▶ STATED EXERCISE: Please copy the listing below word for word, from its first line through the line that contains "point(354,702)", and output nothing else.

▶ ENTRIES SUPPLIED:
---+---
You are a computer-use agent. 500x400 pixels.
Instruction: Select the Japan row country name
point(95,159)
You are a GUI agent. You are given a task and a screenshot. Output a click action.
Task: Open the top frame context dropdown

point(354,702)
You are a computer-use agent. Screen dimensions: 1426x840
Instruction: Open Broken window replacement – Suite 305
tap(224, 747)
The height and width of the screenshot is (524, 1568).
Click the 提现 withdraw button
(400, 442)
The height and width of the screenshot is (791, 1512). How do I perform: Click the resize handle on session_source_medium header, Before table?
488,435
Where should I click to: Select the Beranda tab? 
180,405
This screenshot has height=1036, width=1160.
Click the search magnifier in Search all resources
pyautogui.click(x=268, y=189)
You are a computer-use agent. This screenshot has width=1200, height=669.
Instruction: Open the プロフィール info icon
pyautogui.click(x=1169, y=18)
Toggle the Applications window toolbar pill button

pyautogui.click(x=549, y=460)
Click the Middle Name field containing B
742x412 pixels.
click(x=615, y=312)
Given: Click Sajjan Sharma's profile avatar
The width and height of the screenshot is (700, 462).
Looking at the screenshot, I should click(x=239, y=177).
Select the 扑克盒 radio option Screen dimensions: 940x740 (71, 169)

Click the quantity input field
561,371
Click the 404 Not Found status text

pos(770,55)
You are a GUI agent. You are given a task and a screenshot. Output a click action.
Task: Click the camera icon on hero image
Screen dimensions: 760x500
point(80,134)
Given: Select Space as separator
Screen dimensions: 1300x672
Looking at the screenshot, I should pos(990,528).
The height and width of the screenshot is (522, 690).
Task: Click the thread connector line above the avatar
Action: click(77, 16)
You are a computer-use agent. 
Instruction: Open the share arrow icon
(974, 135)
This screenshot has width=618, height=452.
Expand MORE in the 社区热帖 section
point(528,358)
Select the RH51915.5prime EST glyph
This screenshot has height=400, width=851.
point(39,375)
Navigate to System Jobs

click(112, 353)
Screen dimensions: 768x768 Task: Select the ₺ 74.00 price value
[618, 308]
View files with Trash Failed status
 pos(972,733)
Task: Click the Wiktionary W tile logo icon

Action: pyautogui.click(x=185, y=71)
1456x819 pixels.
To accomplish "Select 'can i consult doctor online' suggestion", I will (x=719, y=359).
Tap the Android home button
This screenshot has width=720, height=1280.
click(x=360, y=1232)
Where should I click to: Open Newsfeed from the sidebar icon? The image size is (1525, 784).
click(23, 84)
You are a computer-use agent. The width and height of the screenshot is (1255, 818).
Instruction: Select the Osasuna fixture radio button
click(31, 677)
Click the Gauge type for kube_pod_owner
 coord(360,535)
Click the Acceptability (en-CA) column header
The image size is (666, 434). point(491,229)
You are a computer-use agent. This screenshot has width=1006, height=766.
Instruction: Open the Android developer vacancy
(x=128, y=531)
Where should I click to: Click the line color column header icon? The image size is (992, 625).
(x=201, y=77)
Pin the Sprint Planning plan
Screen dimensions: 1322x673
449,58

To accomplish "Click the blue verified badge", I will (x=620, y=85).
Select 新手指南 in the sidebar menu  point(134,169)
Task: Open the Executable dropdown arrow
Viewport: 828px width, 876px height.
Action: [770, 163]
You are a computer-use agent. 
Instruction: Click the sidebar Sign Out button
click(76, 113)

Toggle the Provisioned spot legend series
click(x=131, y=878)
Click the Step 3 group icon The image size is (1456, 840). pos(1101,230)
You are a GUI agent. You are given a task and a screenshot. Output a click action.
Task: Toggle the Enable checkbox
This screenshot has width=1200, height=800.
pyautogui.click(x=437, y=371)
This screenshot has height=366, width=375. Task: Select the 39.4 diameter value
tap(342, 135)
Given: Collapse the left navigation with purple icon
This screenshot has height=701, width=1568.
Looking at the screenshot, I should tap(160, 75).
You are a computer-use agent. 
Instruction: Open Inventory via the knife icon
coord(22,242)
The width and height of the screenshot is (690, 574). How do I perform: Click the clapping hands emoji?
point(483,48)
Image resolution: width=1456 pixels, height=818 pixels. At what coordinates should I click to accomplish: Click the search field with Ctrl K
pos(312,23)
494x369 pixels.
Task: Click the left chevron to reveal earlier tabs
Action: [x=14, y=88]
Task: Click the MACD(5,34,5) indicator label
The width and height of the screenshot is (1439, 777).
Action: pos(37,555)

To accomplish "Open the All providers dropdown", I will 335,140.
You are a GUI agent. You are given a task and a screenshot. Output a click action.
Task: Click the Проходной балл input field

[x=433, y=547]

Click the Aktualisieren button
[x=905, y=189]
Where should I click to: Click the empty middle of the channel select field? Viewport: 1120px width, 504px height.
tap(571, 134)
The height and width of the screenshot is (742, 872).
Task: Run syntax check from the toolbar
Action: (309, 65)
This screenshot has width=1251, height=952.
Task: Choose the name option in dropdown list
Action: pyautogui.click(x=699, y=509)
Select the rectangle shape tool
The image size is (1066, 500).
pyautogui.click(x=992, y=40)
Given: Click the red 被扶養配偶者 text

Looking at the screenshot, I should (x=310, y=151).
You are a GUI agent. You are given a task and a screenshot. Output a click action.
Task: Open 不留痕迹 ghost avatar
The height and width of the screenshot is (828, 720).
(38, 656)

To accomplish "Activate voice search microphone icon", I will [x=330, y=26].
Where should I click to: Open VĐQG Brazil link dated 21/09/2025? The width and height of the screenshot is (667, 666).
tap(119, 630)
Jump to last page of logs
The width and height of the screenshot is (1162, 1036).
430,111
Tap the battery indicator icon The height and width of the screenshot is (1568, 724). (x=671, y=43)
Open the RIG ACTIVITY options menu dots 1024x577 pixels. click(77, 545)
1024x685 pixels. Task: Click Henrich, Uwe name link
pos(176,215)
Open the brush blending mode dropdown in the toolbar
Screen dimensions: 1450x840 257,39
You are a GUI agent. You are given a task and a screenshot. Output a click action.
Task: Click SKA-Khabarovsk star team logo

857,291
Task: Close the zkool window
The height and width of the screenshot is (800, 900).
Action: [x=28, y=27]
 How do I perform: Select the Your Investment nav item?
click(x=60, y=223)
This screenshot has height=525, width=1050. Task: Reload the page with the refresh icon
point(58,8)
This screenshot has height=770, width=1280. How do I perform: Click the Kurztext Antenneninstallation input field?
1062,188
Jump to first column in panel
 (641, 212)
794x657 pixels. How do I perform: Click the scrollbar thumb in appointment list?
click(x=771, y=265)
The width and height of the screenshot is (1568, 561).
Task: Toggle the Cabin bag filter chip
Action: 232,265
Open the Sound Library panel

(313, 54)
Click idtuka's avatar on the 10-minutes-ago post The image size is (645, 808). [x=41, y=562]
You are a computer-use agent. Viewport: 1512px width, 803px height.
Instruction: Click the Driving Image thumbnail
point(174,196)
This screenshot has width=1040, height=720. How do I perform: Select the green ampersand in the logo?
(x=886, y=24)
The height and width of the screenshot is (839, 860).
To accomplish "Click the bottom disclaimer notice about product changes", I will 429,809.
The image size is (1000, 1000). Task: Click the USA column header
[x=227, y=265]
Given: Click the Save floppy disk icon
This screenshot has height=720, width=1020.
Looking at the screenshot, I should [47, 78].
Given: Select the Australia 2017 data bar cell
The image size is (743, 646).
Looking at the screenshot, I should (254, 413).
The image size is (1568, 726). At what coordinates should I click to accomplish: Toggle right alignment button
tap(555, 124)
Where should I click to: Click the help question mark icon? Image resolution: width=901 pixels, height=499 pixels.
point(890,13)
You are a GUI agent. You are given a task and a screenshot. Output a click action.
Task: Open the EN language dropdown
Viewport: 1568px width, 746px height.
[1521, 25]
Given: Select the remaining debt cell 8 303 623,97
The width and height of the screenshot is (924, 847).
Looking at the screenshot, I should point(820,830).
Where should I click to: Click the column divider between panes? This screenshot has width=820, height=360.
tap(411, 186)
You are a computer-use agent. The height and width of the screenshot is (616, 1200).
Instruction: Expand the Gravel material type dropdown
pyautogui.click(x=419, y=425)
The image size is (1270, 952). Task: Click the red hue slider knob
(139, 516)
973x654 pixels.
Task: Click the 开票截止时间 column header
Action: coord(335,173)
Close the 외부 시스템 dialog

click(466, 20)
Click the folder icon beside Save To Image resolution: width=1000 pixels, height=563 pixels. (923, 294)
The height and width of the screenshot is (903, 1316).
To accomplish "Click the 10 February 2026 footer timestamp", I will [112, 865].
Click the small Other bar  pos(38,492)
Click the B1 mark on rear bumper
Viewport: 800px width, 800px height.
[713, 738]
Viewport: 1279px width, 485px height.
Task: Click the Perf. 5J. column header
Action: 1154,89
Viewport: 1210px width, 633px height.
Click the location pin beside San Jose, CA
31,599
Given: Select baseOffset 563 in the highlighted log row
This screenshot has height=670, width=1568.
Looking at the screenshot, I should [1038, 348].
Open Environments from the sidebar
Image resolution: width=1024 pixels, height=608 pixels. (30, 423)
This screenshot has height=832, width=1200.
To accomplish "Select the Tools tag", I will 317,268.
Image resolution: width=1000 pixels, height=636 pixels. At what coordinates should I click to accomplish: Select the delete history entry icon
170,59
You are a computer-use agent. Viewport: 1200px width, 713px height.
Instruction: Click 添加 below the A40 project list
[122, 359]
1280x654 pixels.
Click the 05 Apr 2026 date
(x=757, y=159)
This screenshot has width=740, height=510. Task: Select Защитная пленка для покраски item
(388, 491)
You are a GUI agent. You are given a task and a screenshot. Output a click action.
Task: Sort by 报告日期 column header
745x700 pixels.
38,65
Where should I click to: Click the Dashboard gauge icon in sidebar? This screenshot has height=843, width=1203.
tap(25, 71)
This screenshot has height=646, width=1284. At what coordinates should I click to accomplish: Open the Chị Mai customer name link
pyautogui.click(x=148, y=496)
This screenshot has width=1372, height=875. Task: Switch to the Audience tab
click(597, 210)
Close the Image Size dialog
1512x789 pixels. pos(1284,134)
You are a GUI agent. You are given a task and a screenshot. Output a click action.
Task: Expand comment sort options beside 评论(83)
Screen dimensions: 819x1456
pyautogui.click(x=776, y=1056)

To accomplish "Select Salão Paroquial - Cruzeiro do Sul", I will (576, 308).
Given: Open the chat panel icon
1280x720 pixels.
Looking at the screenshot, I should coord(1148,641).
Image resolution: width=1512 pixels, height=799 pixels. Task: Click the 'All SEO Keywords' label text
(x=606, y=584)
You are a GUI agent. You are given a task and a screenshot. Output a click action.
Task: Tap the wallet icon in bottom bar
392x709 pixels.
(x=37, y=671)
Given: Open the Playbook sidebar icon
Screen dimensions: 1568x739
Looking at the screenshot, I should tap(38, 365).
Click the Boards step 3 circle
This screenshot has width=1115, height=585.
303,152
---+---
▶ RESPONSE TO THIS EXERCISE:
You are a computer-use agent. 500x400 pixels.
Instruction: Select the Japan row country name
point(95,159)
You are a GUI agent. You are given a task and a screenshot. Output a click action.
Task: Open the top frame context dropdown

point(354,702)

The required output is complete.